The results showed how the toxin blocks acetylcholine by competing for the same binding site, paralyzing the receptor in the closed configuration and preventing the flow of electrochemical messages. The structure also reveals why the toxin binds so tightly and selectively to the receptor and how the venom paralyzes prey, including humans, who are unfortunate enough to get bitten by the snake.

“We learned a tremendous amount from the new 3D structure beyond how the toxin works to poison the receptor,” Hibbs says. Lead author Md. Mahfuzur Rahman, Ph.D., a postdoctoral researcher in the Hibbs lab, adds that the nicotinic acetylcholine neuromuscular receptor is a therapeutic target for several genetic diseases that cause muscle weakness, which the team also investigated.

“Here we mapped the mutations related to CMS to three principal regions on the receptor structure. This new structural information sheds light on how mutations in those areas result in muscle-weakening syndromes,” Rahman says.

UTSW co-authors include Jinfeng Teng and Colleen Noviello. Co-authors from the University of Colorado, Boulder, include co-corresponding author Michael H.B. Stowell, Brady Worrell, and Myeongseon Lee. Arthur Karlin of Columbia University also participated.

Funding: The research received support from the Cancer Prevention and Research Institute of Texas (grant No. RP170644), the National Institutes of Health (grant Nos. GM12957, DA037492, DA42072, NS095899, AG061829) and the MCDB Neurodegenerative Disease Fund.
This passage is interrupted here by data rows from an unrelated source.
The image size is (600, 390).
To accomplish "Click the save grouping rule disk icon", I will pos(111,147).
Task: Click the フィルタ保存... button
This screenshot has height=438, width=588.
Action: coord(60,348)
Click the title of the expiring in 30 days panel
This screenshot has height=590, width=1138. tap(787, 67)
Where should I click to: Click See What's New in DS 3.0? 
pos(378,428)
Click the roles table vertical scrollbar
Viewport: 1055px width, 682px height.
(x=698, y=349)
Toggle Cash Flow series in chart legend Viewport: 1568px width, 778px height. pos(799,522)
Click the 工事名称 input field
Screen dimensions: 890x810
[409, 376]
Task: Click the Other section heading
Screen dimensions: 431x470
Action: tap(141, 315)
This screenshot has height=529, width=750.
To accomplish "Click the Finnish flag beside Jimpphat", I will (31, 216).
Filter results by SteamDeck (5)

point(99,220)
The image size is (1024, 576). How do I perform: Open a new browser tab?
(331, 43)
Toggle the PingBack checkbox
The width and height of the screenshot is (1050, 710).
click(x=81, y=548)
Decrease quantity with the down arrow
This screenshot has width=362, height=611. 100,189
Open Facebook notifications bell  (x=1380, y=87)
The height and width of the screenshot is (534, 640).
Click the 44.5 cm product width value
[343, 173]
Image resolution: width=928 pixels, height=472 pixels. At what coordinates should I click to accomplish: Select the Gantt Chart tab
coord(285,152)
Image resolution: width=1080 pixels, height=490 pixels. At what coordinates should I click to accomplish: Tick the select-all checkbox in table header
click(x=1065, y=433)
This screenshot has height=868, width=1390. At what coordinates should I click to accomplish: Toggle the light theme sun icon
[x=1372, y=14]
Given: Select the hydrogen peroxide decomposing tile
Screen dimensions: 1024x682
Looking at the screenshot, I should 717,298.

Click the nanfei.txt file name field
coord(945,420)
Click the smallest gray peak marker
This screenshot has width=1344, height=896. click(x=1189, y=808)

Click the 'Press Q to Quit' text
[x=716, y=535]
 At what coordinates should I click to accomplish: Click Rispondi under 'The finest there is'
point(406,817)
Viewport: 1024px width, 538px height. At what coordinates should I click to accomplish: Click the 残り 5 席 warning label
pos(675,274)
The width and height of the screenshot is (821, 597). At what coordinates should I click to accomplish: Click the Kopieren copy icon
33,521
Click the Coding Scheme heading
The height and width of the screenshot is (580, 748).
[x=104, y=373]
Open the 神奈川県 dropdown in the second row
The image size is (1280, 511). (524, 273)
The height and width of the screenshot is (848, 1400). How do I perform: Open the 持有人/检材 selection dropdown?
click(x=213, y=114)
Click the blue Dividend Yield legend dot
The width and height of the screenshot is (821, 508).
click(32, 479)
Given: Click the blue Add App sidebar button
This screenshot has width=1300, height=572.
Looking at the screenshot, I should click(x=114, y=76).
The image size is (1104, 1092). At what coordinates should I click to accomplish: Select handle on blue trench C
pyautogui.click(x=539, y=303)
The authors declare no competing interests.

Hibbs is an Effie Marie Cain Scholar in Medical Research.

About this neuroscience research article

Source:
UT Southwestern Medical Center
Media Contacts:
Newsroom – UT Southwestern Medical Center
Image Source:
The image is credited to UT Southwestern.

Original Research: Open access
“Structure of the Native Muscle-type Nicotinic Receptor and Inhibition by Snake Venom Toxins”. Md. Mahfuzur Rahman, Jinfeng Teng, Brady T. Worrell, Colleen M. Noviello, Myeongseon Lee, Arthur Karlin, Michael H.B. Stowell, Ryan E. Hibbs.
Neuron doi:10.1016/j.neuron.2020.03.012.

Abstract

Structure of the Native Muscle-type Nicotinic Receptor and Inhibition by Snake Venom Toxins

Highlights
• High-resolution structure of a native muscle-type nicotinic acetylcholine receptor
• Previously unresolved structural elements contribute to neurotoxin binding
• Channel is stabilized in a closed conformation by α-bungarotoxin from snake venom
• Transduction mechanism and myasthenic disease mutations

Summary
The nicotinic acetylcholine receptor, a pentameric ligand-gated ion channel, converts the free energy of binding of the neurotransmitter acetylcholine into opening of its central pore. Here we present the first high-resolution structure of the receptor type found in muscle-endplate membrane and in the muscle-derived electric tissues of fish. The native receptor was purified from Torpedo electric tissue and functionally reconstituted in lipids optimal for cryo-electron microscopy. The receptor was stabilized in a closed state by the binding of α-bungarotoxin. The structure reveals the binding of a toxin molecule at each of two subunit interfaces in a manner that would block the binding of acetylcholine. It also reveals a closed gate in the ion-conducting pore, formed by hydrophobic amino acid side chains, located ∼60 Å from the toxin binding sites. The structure provides a framework for understanding gating in ligand-gated channels and how mutations in the acetylcholine receptor cause congenital myasthenic syndromes.